When the prevalence of the plasma-associated viruses was determined in individual samples using real-time PCR none showed a statistically higher rate of detection or higher viral loads as determined by Ct when comparing plasma from 13 neurological or 14 respiratory cases to plasma from 41 healthy horses. Only the new eqcopivirus showed a trend toward a higher rate of detection in plasma from unexplained respiratory cases (30% versus 17%) (p = 0.443). CSF and respiratory swabs where available only from neurological or respiratory cases respectively. The rate of virus detection could therefore not be measured in these anatomical compartments in healthy animals. Horse parvovirus-CSF and eqcopivirus were also detected in 1/13 (different) CSF samples and in 3/13 (different) respiratory swabs each. The initial characterization of horse parvovirus-CSF genome was also from a CSF sample from a different unexplained neurological case.

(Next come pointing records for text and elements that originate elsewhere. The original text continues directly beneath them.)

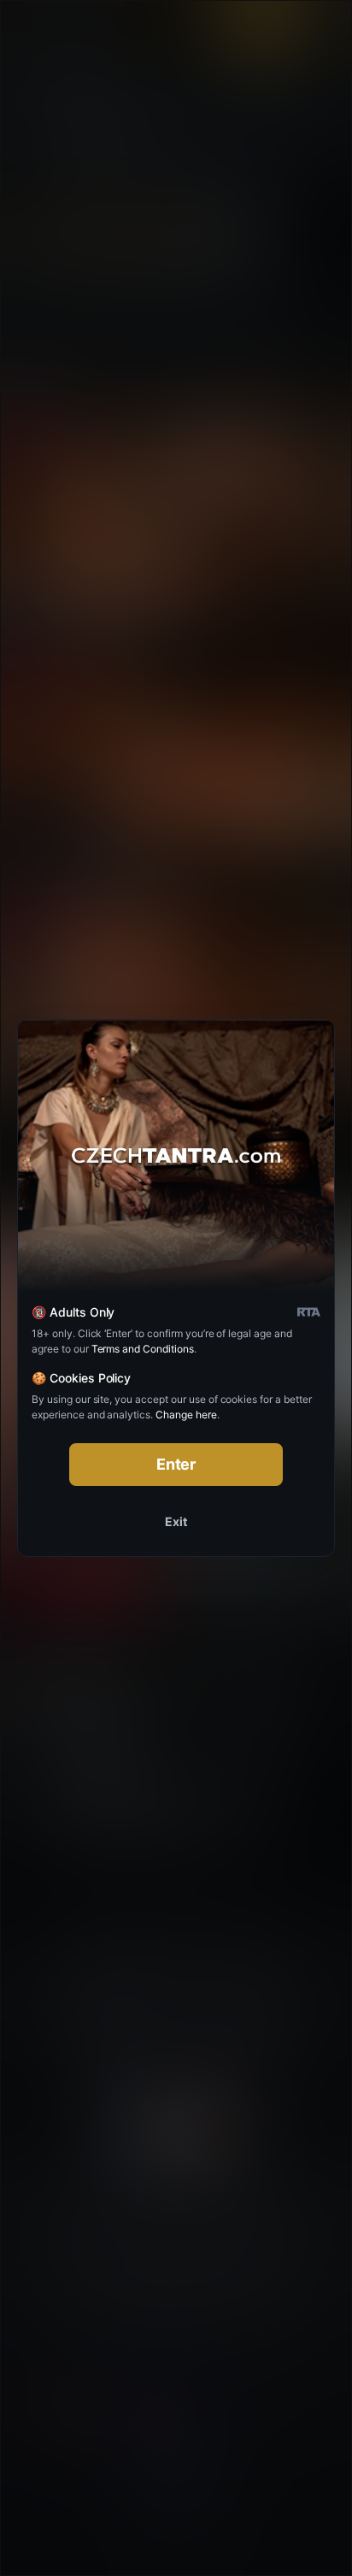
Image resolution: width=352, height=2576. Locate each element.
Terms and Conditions (142, 1348)
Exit (176, 1521)
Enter (176, 1464)
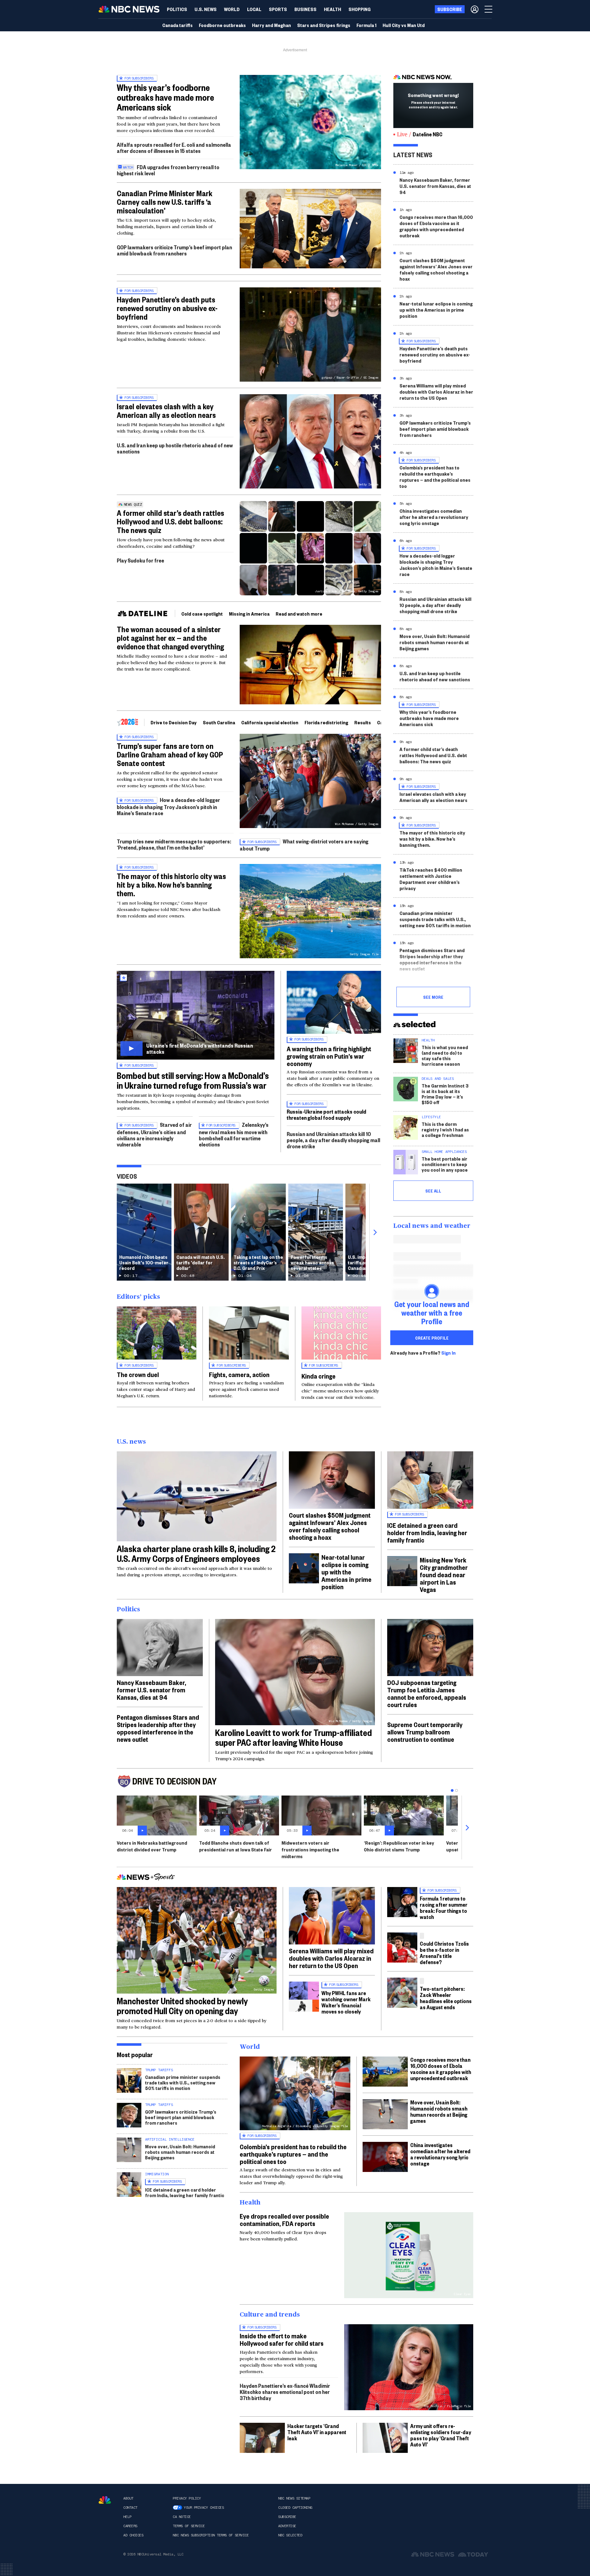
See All (433, 1190)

PCR previously showed EqPV-H DNA to be present in the plasma of 13% healthy horses in the US and 12% of healthy race horses in China, rates of viremia similar to that detected here in 6/41 (15%) of healthy horses.

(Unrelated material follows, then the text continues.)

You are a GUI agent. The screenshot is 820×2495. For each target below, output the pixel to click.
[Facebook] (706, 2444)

The Parvoviridae family consists of non-enveloped, icosahedral, viruses with single stranded DNA genomes of 4 to 6 Kb. Eight ICTV approved genera, including Copiparvovirus, are currently included in the Parvoviridae family. The eqcopivirus genome described here represents the third parvovirus species confirmed to infect horses by virtue of detection in multiple equine plasma, CSF, and respiratory swab samples. That all parvoviruses identified to date in horses belong only to the copiparvovirus genus is somewhat unexpected and future studies are likely to expand the list of known equine parvoviruses. While a higher rate of eqcopivirus DNA detection was found in the plasma of horses with unexplained respiratory signs (30%) versus plasma from healthy horses (17%) that difference, based on the limited number of samples tested, was not statistically significant. Because CSF and respiratory swabs from healthy animals were not available only PCR results from plasma could be compared for disease association. Viruses resulting in neurological and respiratory disease may be expected to be present in CSF or respiratory fluids respectively as were both horse parvovirus-CSF and eqcopivirus. The collection of CSF and respiratory swabs samples from healthy animals may be necessary to better test for possible associations between these copiparvoviruses and unexplained neurological and respiratory signs. The now repeated detection of horse parvovirus-CSF (n = 2) and eqcopivirus (n = 1) in CSF of horses indicates a possible role for these viruses in these neurological signs which will require further studies. The availability of eqcopivirus genome sequences will now also allow the design of hybridization probes to determine whether infected cells can be identified in fixed brain or lung tissues from animals with unexplained neurological or respiratory signs.